In [16]:
import numpy as np
np.random.seed(1234)

* = elementwise multiplication

outer = elementwise

dot = normal dot product

Simple Example

In [17]:
W = np.array(np.reshape([i for i in range(1,13)], (4,3)))
x = np.array([1,2,3])
u = np.array([-1,0,2,4])

def dot(W, x):
    value = np.dot(W, x)

    def vjp(u):
        vjp_wrt_W = np.outer(u, x)  #applied to W
        vjp_wrt_x = W.T.dot(u)  #applied to x
        # return vjp_wrt_W, vjp_wrt_x
        return vjp_wrt_x, vjp_wrt_W
        
    return value, vjp

value, vjp = dot(W, x)
print(value)
print(vjp(u))

[14 32 50 68]
(array([53, 58, 63]), array([[-1, -2, -3],
       [ 0,  0,  0],
       [ 2,  4,  6],
       [ 4,  8, 12]]))


### **Question 1** Implement the relu function and its VJP in the format above.

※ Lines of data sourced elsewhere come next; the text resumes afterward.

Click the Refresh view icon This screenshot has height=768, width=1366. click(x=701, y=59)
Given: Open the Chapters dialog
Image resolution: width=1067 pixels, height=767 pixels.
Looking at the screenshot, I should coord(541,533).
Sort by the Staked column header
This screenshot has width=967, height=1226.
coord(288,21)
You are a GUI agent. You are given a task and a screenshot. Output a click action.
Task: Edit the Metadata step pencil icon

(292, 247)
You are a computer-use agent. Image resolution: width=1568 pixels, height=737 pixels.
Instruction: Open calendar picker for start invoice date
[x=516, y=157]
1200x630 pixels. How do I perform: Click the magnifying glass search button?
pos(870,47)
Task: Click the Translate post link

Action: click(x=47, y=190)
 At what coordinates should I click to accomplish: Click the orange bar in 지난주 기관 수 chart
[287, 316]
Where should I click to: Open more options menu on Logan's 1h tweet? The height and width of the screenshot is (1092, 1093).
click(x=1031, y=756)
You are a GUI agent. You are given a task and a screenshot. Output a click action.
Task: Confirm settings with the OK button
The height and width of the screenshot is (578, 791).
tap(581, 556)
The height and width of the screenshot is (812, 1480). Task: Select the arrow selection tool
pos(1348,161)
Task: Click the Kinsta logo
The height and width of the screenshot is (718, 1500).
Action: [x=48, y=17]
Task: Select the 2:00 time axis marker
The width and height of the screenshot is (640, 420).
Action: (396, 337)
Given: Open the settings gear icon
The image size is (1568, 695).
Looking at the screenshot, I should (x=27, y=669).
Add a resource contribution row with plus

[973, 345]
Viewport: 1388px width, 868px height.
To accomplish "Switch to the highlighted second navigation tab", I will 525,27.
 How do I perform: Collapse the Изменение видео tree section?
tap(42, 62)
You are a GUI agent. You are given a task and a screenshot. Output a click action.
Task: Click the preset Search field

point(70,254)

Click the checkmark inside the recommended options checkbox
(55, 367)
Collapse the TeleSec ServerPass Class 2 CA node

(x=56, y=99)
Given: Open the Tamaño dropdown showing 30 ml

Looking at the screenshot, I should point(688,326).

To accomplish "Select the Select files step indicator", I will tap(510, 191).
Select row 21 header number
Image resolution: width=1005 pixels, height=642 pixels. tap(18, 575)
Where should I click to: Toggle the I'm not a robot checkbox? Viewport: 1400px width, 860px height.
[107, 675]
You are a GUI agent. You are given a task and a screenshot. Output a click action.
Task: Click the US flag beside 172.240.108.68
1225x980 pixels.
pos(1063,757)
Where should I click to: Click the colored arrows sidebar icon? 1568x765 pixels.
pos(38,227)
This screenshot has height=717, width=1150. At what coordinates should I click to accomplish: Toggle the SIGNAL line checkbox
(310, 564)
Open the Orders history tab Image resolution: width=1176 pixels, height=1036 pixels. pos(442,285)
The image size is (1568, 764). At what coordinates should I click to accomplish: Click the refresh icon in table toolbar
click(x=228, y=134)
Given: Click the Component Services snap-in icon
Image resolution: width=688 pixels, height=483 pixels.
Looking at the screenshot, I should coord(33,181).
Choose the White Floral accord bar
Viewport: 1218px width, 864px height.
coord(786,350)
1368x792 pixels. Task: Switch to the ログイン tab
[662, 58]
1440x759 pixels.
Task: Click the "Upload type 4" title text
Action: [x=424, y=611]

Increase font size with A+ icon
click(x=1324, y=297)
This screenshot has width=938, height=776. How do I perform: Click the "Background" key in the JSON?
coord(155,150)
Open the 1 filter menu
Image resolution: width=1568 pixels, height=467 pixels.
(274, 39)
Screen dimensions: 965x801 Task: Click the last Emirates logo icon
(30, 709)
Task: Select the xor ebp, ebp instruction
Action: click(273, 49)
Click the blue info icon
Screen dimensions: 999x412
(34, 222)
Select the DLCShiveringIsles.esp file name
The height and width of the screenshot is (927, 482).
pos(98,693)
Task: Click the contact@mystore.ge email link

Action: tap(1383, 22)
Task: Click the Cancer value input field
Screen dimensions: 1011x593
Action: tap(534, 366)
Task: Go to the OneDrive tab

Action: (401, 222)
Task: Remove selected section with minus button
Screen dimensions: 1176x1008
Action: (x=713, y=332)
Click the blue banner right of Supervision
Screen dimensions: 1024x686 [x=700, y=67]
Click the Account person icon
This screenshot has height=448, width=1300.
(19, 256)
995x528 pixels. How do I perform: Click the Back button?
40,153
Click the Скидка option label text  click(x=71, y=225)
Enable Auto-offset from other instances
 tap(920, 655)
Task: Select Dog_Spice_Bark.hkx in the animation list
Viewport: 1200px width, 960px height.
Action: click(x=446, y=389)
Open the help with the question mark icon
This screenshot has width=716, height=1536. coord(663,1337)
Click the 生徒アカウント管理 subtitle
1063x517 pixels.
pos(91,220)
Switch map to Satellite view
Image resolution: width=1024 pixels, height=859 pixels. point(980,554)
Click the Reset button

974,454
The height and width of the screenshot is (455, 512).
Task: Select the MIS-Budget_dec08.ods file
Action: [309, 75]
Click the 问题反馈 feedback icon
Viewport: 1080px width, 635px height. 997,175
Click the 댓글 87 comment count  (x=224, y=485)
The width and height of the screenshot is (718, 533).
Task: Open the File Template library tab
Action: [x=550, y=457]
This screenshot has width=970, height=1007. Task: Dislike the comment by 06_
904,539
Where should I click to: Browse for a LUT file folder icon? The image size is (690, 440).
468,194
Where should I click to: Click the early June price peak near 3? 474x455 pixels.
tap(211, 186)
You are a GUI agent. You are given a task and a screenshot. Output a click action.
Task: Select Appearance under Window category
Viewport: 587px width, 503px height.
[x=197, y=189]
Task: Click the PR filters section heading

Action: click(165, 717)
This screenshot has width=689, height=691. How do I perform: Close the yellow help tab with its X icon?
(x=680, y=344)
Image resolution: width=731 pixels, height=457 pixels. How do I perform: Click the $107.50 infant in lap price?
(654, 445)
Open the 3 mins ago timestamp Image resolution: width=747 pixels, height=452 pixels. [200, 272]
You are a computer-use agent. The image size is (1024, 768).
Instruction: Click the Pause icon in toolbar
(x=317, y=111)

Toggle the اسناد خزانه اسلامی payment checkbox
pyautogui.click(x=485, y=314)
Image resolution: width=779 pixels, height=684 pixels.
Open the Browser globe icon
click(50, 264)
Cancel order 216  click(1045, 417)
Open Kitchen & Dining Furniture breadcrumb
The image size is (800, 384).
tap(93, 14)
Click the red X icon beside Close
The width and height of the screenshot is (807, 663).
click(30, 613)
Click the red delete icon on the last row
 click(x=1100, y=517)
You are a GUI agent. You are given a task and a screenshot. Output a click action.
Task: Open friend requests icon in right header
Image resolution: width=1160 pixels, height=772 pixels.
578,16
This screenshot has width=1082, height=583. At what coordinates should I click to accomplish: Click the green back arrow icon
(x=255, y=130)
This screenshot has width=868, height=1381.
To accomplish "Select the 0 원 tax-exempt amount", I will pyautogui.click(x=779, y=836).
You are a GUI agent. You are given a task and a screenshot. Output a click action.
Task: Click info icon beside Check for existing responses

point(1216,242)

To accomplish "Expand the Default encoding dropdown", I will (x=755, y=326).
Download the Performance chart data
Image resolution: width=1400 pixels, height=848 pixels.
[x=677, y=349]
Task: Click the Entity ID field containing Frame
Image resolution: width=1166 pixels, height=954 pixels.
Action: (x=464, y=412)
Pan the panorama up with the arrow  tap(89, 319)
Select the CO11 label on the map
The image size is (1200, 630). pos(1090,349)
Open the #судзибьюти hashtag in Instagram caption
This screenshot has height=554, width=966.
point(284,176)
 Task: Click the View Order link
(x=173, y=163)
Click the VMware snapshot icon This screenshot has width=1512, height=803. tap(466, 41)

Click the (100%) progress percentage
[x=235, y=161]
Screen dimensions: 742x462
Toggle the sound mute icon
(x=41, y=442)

Using the finite difference equation (slide 13), make sure that the VJP is correct numerically.

In [18]:
def relu(x):
    value = np.maximum(0, x)

    def vjp(u):
        gdash = lambda y: 1 if y>=0 else 0
        vjp_wrt_x = u*np.vectorize(gdash)(x)
        return vjp_wrt_x,  
        # The comma is important!
    
    return value, vjp


x = np.array([1,2,3])
u = np.array([-1,0,2])
value, vjp = relu(x)
# print(value)
# print(vjp(u))

In [19]:
def act_tanh(x):
    value = np.tanh(x)

    def vjp(u): 
        gdash = lambda z: (1/np.cosh(z))**2         #Is this even right?
        vjp_wrt_x = u*np.vectorize(gdash)(x)
        return vjp_wrt_x,  
    
    return value, vjp

x = np.array([1,2,3])
u = np.array([-1,0,2])
value, vjp = act_tanh(x)

### **Question 2**
Reusing dot and relu, implement a 2-layer MLP with a relu activation

$x\mapsto\text{relu}(W_{1}x)$

In [20]:
def mlp1(x, W1):
    a, vjp1 = dot(W1, x)
    b, vjp2 = relu(a)
    
    value = b
    def vjp(u):
        #Coming from the left here, so multiplying u by relu first and then that thing with the dot
        vjp_wrt_a, = vjp2(u)
        # vjp_wrt_W1, vjp_wrt_x = vjp1(vjp_wrt_a)
        vjp_wrt_x, vjp_wrt_W1 = vjp1(vjp_wrt_a)
        return vjp_wrt_x, vjp_wrt_W1
    return value, vjp

#W1: First layer weights; has shape (D, H)

D = 4
H = 3
W1 = np.random.rand(D,H)
x = np.random.rand(H)
u = np.random.rand(D)

val, vjp = mlp1(x, W1)
print(val)
print(vjp(u))


[0.73634365 1.19358144 1.11520082 1.03917841]
(array([1.18333121, 1.02908902, 0.78316235]), array([[0.38355679, 0.39996566, 0.20778331],
       [0.3438387 , 0.35854839, 0.18626692],
       [0.00941022, 0.0098128 , 0.00509778],
       [0.52819835, 0.5507951 , 0.28613964]]))


In [21]:
def mlp2(x, W2, W1):
    """
    input: 
        x = input data
        W1 = weight matrix
        W2 = weight matrix
    formula:
        y = W2.q(W1.x)
    returns:
        value = evaluated value according to formula
        vjp = tuple of vjp's in order d/dx, d/dW1, d/dW2

    """
    a, vjp_dot1 = dot(W1, x)
    b, vjp_relu = relu(a)
    c, vjp_dot2 = dot(W2, b)
    value = c

    def vjp(u):
        # vjp_wrt_W2, vjp_wrt_b = vjp_dot2(u)
        vjp_wrt_b, vjp_wrt_W2 = vjp_dot2(u)
        vjp_wrt_a, = vjp_relu(vjp_wrt_b)
        # vjp_wrt_W1, vjp_wrt_x = vjp_dot1(vjp_wrt_a) 
        vjp_wrt_x, vjp_wrt_W1 = vjp_dot1(vjp_wrt_a) 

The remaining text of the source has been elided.